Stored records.
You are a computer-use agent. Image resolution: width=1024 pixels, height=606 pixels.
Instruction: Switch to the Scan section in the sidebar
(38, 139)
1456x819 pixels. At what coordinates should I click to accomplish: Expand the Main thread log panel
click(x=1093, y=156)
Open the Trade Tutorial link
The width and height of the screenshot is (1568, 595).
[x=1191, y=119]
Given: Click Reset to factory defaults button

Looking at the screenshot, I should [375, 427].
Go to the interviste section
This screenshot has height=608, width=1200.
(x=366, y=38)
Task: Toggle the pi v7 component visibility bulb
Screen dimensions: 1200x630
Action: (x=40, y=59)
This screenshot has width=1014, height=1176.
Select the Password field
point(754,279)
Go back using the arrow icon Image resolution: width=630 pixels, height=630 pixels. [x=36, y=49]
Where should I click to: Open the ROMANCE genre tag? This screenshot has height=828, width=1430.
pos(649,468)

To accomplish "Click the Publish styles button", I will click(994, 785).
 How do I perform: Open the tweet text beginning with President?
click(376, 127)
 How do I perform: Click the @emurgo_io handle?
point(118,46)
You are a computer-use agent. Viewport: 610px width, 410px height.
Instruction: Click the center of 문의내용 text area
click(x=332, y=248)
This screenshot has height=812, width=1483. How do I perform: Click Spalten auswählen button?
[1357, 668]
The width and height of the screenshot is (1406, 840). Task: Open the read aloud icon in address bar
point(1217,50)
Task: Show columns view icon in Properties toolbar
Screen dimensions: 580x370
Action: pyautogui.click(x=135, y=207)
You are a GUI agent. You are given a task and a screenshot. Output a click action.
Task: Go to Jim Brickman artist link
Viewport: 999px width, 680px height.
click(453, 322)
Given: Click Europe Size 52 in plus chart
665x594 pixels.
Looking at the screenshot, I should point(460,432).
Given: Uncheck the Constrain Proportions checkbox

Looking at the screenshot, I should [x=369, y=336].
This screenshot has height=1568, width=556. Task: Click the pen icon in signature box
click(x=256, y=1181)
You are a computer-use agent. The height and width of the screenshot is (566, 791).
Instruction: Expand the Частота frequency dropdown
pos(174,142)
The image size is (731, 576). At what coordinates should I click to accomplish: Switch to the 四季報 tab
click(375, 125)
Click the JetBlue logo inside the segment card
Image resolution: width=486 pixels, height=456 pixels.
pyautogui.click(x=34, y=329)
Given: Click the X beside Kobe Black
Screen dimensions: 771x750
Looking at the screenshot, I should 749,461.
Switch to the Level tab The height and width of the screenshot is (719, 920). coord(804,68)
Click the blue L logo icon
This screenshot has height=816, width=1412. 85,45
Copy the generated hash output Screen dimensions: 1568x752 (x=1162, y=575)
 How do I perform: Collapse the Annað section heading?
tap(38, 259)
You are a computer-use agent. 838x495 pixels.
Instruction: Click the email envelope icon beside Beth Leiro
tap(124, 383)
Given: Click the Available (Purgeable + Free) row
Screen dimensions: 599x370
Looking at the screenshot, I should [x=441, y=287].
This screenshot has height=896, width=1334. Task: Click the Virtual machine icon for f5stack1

Task details.
State only how many lines above hold the string "link".

Response to this task.
2